### Extract provided:
++++++
An Earth mass terran planet is orbiting a sun-like star at 2AU. I understand the limit for CO2 greenhouse effects is 1.67AU for whatever reason (giving a conventional habitable zone limit), but perhaps other gases like methane or even hydrogen could continue from that point.
At 1AU, using the formula T=(F/σ)1/4 and plugging in an absorption of 240W m^2, you get: 255.068627752. Earth's equilibrium temperature is considered to be 255K or -18.15 celsius, but the Earth's actual average surface temperature is 16 degrees celsius or so (and rising because of global warming). Earth's atmosphere and greenhouse effect has to add 34 or more degrees celsius.
At 2AU, you should recieve 1/4 the solar flux right? So 60W m^2. Plugging that into the equation gives you 180.360756351K or -92.78924364899999 degrees celsius. Let's say -93 degrees celsius. To reach 16 degrees celsius at twice the distance from the sun, the Earth would need to add 109 degrees, so it needs a greenhouse effect just over three times as strong as what it currently has.
++++++
### Data excerpts:
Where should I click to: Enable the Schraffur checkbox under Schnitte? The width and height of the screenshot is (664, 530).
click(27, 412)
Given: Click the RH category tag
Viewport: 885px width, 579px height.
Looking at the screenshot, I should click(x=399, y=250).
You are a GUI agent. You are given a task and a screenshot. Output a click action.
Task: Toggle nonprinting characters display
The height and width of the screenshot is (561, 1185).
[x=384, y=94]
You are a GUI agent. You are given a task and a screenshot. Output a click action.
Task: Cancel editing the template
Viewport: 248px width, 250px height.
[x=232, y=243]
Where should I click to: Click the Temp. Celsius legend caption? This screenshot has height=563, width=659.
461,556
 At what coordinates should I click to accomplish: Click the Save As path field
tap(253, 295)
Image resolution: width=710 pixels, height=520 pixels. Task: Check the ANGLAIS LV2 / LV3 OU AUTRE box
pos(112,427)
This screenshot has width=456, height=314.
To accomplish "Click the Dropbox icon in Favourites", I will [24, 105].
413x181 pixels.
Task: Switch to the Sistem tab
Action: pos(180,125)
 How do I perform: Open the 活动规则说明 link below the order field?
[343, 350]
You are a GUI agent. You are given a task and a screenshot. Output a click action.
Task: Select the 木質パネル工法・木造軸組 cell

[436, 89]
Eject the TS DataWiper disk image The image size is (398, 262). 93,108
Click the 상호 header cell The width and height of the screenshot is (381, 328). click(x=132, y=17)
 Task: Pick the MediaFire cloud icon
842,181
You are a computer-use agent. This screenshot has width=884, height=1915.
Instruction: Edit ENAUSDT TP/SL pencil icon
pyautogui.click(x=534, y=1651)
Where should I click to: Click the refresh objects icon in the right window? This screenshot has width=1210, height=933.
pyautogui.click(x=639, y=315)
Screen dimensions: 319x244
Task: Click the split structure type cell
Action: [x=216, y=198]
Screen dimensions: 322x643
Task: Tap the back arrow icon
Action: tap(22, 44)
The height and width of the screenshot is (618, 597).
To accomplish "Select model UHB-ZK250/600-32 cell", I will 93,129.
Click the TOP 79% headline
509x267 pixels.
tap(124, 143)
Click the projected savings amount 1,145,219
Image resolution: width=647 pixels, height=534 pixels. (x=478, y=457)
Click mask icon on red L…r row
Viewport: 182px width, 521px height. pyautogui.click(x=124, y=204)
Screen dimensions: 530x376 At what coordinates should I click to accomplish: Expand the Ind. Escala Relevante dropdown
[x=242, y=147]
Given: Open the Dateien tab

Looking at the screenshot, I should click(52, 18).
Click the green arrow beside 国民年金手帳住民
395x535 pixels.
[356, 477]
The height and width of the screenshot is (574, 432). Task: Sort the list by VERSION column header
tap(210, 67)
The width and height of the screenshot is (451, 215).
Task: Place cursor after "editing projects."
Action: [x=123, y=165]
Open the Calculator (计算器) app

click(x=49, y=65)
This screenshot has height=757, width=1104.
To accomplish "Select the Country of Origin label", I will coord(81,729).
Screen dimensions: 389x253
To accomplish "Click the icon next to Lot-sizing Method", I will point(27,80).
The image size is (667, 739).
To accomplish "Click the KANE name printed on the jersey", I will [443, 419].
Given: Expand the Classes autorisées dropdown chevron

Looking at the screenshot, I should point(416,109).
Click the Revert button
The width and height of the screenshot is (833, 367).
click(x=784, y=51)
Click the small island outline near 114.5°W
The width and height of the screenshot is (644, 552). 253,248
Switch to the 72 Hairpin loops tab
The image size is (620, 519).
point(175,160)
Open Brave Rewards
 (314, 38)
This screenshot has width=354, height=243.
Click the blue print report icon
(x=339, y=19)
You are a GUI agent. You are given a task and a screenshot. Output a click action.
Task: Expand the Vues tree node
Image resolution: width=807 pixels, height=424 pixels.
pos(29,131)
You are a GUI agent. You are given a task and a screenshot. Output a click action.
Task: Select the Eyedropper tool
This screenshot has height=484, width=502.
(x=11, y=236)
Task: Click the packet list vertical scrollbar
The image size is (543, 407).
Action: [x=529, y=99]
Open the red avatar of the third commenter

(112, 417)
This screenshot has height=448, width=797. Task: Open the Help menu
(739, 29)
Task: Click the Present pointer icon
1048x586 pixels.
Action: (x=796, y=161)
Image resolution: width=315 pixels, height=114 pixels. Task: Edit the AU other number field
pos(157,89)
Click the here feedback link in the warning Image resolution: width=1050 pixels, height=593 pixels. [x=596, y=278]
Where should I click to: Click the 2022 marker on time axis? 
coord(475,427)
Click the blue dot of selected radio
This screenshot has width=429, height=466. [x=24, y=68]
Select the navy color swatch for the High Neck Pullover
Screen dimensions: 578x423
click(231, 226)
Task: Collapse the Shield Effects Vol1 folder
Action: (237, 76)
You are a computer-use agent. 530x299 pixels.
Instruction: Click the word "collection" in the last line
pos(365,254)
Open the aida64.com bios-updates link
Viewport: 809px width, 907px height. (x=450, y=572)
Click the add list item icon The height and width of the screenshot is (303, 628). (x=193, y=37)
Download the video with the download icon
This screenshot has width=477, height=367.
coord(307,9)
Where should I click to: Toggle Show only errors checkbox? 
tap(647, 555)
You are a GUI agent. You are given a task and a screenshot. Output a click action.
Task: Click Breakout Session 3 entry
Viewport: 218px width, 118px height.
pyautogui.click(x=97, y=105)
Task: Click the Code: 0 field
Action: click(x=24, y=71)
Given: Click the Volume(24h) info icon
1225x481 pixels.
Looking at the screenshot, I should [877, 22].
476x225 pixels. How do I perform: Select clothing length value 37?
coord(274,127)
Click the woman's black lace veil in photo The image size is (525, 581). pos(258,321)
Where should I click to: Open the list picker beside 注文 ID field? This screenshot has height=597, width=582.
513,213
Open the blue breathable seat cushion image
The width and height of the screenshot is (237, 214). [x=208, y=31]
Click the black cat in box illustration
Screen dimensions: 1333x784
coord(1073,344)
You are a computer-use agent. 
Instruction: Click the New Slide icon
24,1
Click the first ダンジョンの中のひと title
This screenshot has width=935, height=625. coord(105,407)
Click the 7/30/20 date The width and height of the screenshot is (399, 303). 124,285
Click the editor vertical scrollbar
++++++
### Task list:
1/ Reproduce the passage on warming a planet at 2 AU from "At 2AU, you" up to and including "it currently has.".
2/ Name every gas mentioned in the passage on warming a planet at 2 AU.
3/ Pick up the passage on warming a planet at 2 AU after its final sentence and keep writing.

### Task-by-task outputs:
1/
At 2AU, you should recieve 1/4 the solar flux right? So 60W m^2. Plugging that into the equation gives you 180.360756351K or -92.78924364899999 degrees celsius. Let's say -93 degrees celsius. To reach 16 degrees celsius at twice the distance from the sun, the Earth would need to add 109 degrees, so it needs a greenhouse effect just over three times as strong as what it currently has.

2/ CO2, methane, hydrogen

3/
I assume however, that the contributions of greenhouse gases are highly non-linear and you can't just triple the CO2 concentration to get triple the effect. Triple the CO2 and it makes up 0.12% of the atmosphere. I assume this wouldn't kill us, but it's clearly not enough.
If you actually calculate the amount of extra CO2 and/or other greenhouse gases you need, like methane (which is a stronger greenhouse gas to be fair), does the end result become ridiculously toxic to humans?